The Gettysburg-F&M football rivalry isn't the most played in the nation, safely trailing Lafayette College and Lehigh University by 45 games, but there is no closer rivalry to be found. After 99 games, the series is dead even at 46-46-7.
The winner of the 100th game will not only take the lead in the series. For the first time, a special trophy, called the "Lincoln Football Trophy," will be handed out to the winner of the Gettysburg-Franklin & Marshall football game.
This is not just a simple creation of wood and metal; the Lincoln Trophy has been molded and carved from the remains of two trees that bore witness to President Abraham Lincoln's visit to Gettysburg following the great battle 151 years ago. The trophy will be unveiled for the first time during Saturday's game.
The rivalry with F&M goes all the way back to Gettysburg's first season as a varsity program in 1890 and it pre-dates each school's mascot by over three decades. The series stands as the longest for the Bullets and the second-longest for the Diplomats.
For four decades, the game was a Thanksgiving Day feature with the opposing sides often battling for the Eastern Pennsylvania Football Conference title.
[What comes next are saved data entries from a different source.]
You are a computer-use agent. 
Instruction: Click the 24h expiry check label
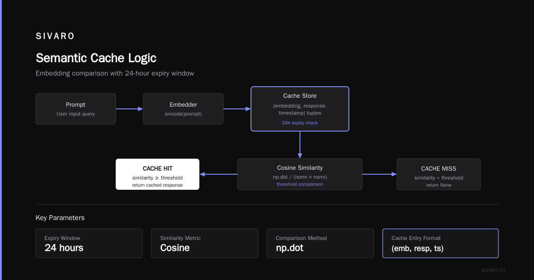[300, 123]
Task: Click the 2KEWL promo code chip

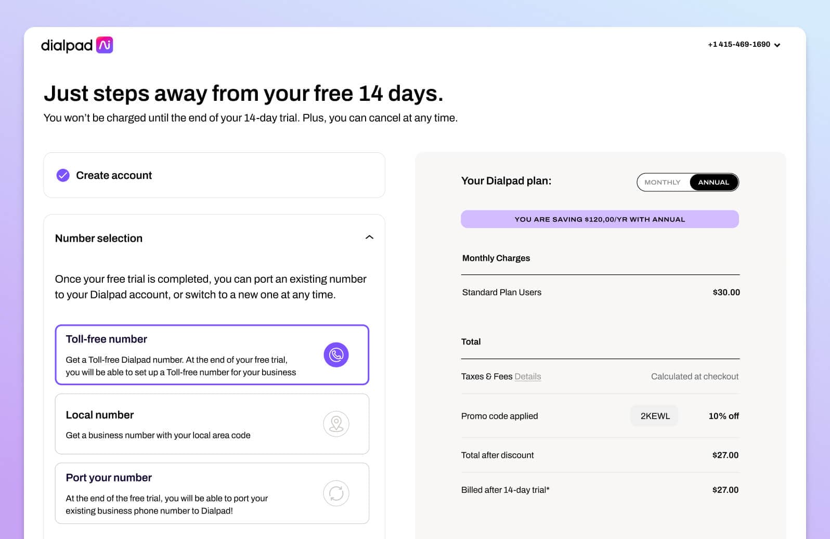Action: [655, 416]
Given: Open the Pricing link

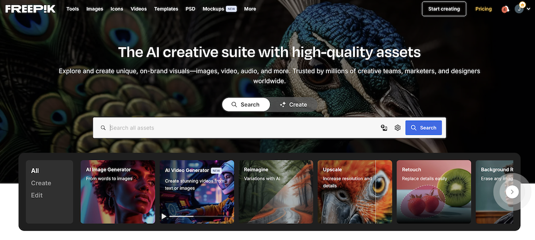Looking at the screenshot, I should point(484,9).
By the early 1980s, the contest would serve as the deciding game for Centennial Conference supremacy.
The series took a 16-year hiatus when the Bullets went to the Middle Atlantic Conference University Division and the Diplomats went to the College Division in 1959. It picked back up in 1976 and after five consecutive games in the month of September the rivalry resumed its November showdown in 1981 in front of a national television audience as ABC's feature game of the week.
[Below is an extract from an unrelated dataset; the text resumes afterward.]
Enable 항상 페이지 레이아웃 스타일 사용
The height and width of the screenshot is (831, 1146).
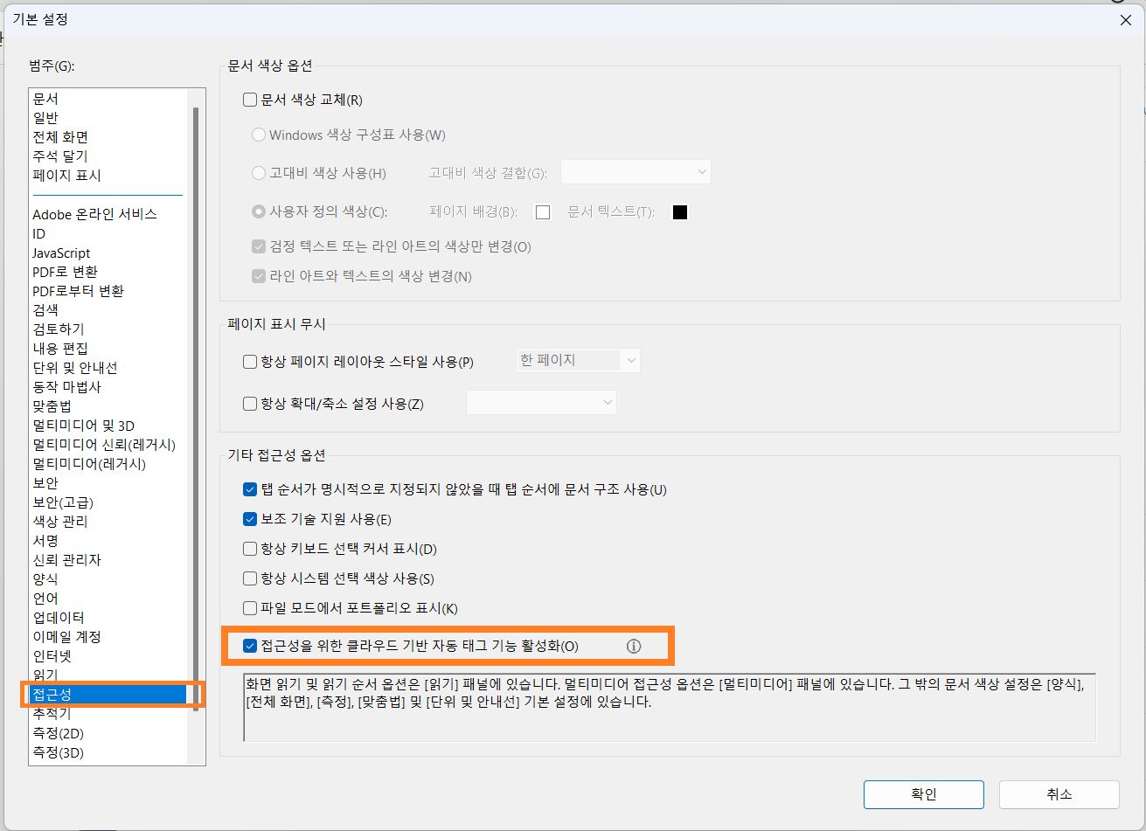(249, 362)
Gettysburg head football coach
Barry Streeter has taken part in every contest against the Diplomats since 1976, serving the first two years as an assistant coach before assuming head duties in 1978. Most of those meetings involved F&M counterpart
Tom Gilburg, who coached the Diplomats from 1975 to 2002. Streeter claimed his 100th career victory with a 52-20 win over F&M in 1994, while Gilburg's final win was a 20-14 decision over the Bullets in 2002.
After a three-game winning streak by the Bullets, the Diplomats won last season's contest 36-26 in Lancaster. Gettysburg has not lost to F&M at Shirk Field since 2004.
Saturday's opening kick-off is set for 1 p.m. Following the game, the winning team will be presented the Lincoln Football Trophy for the first time.